→ **Your instructions**: Retype, exactly as written, every line from the one containing "258x162 pixels. How" through the last line of the records below, both included; skip the pictures.

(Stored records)
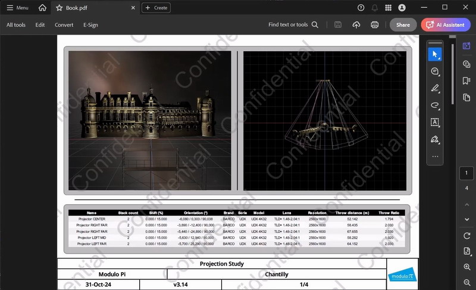Select the freehand draw tool
Viewport: 476px width, 290px height.
[x=435, y=105]
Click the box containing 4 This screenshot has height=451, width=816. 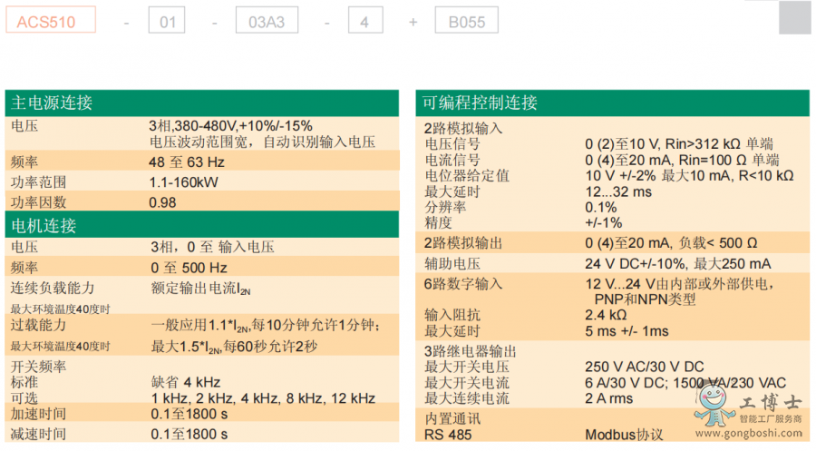pyautogui.click(x=364, y=20)
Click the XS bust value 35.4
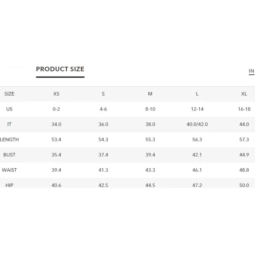 click(56, 155)
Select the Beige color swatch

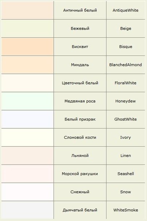[x=28, y=29]
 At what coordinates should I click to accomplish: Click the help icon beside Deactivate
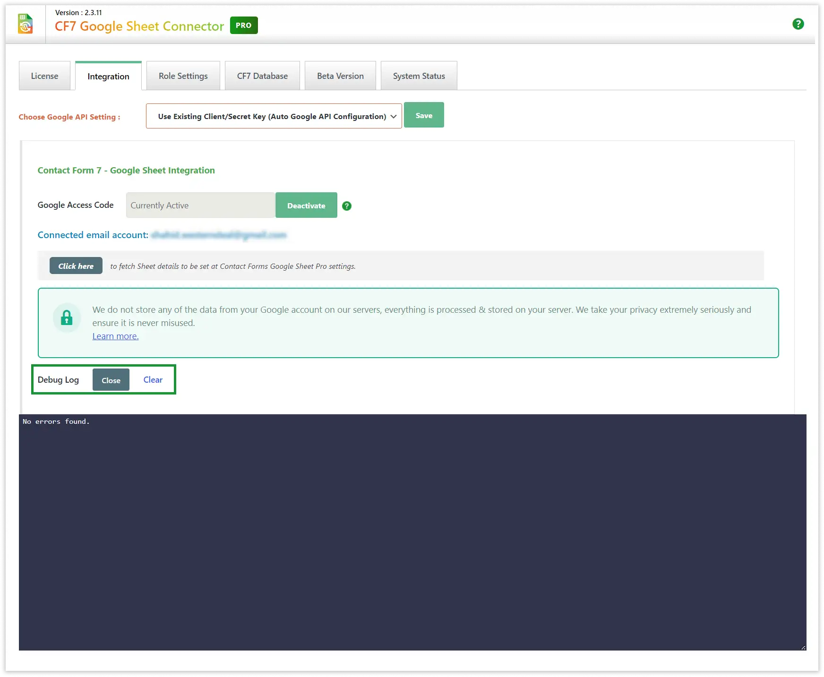click(347, 206)
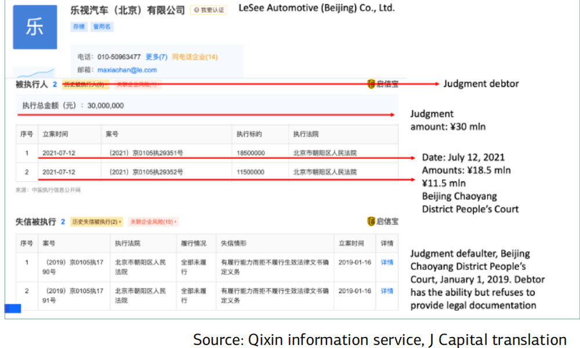Click case number (2021)京0105执29352号

coord(146,172)
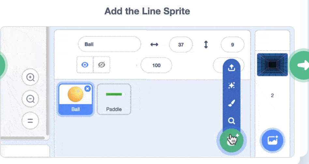
Task: Go to previous tutorial step
Action: coord(3,65)
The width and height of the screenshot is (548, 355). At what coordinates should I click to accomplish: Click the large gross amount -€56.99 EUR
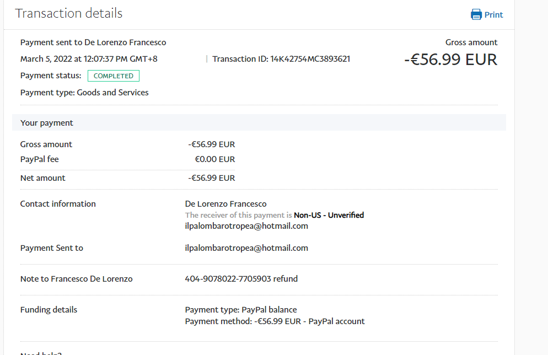point(450,60)
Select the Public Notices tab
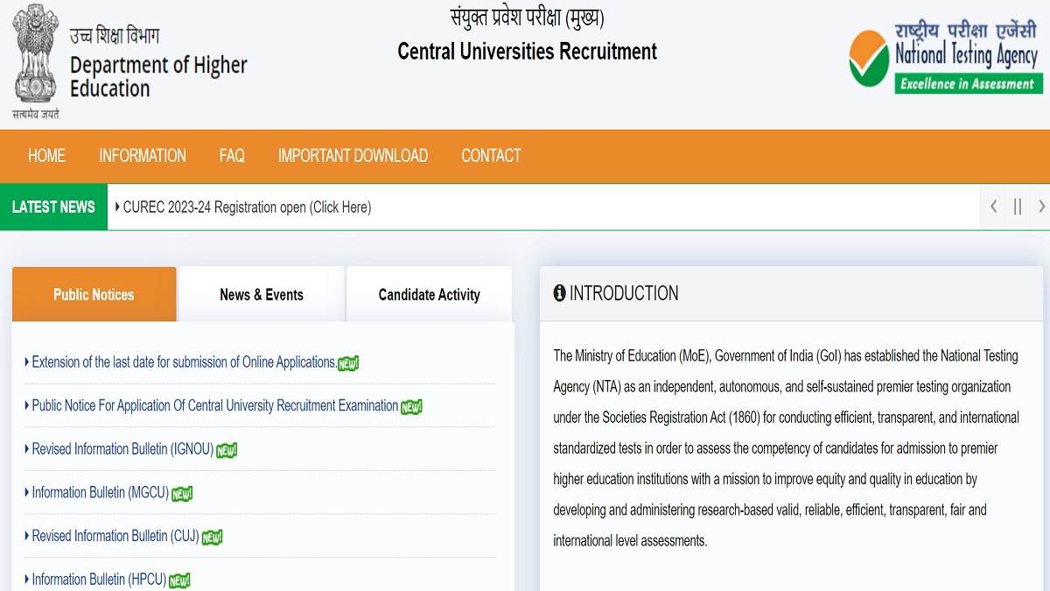This screenshot has width=1050, height=591. (94, 295)
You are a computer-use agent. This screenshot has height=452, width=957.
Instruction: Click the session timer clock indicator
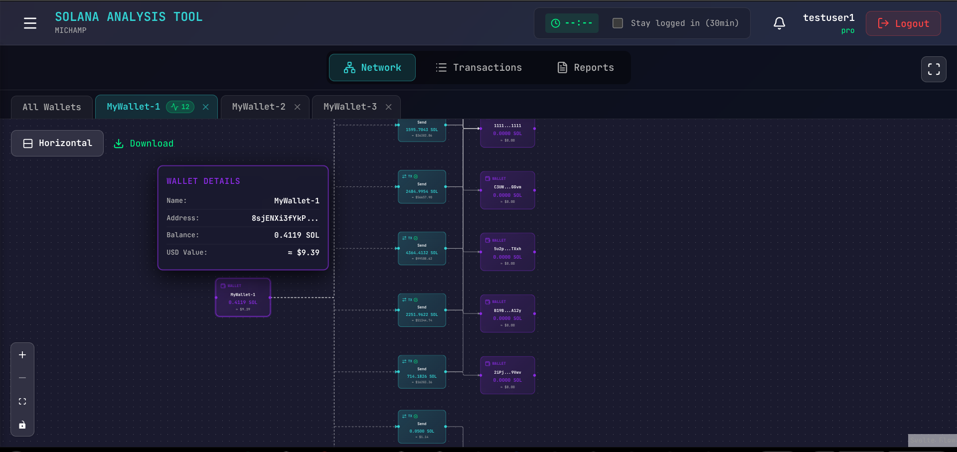click(572, 23)

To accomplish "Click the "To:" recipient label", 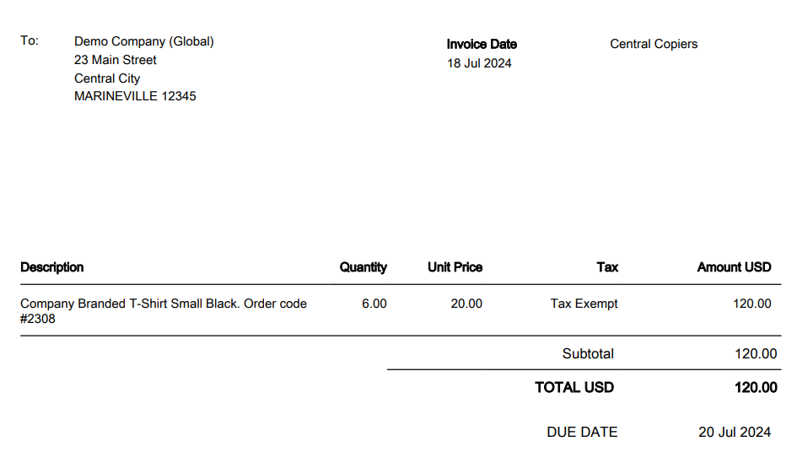I will tap(30, 40).
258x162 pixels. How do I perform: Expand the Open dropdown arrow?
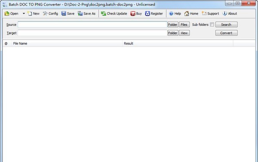pos(24,14)
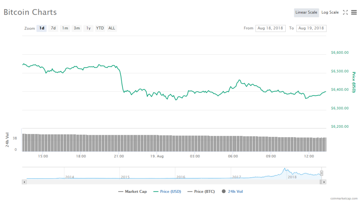Switch to Linear Scale
The height and width of the screenshot is (202, 363).
click(306, 12)
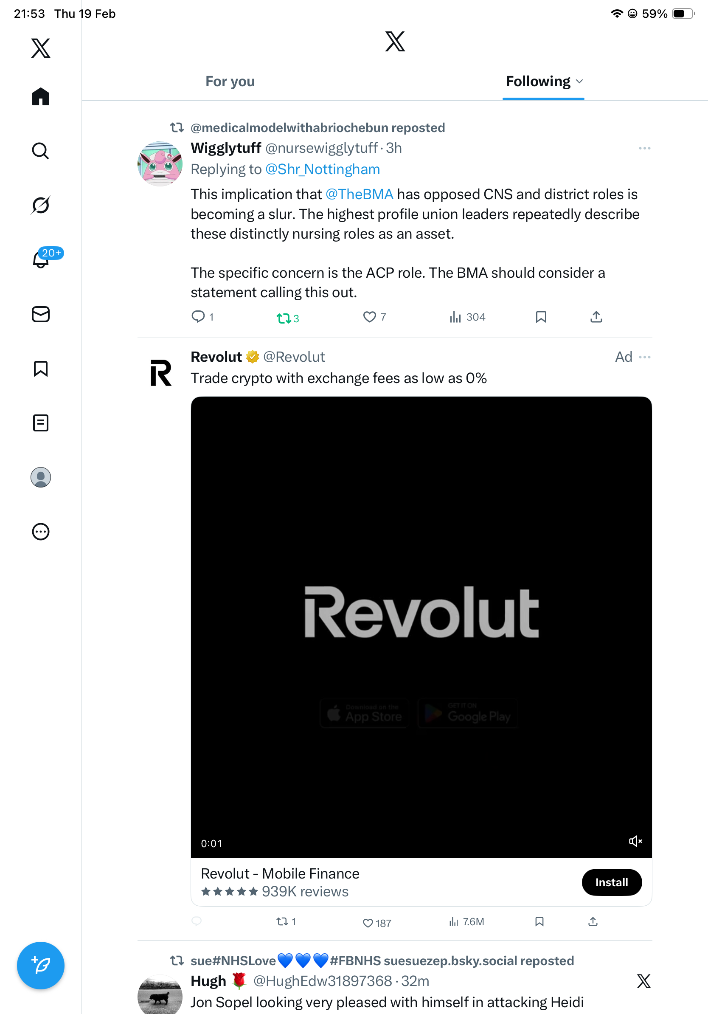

→ **Response**:
258x162 pixels. How do I perform: Expand the Open dropdown arrow?
pos(24,14)
Switch to Linear Scale
The height and width of the screenshot is (202, 363).
click(306, 12)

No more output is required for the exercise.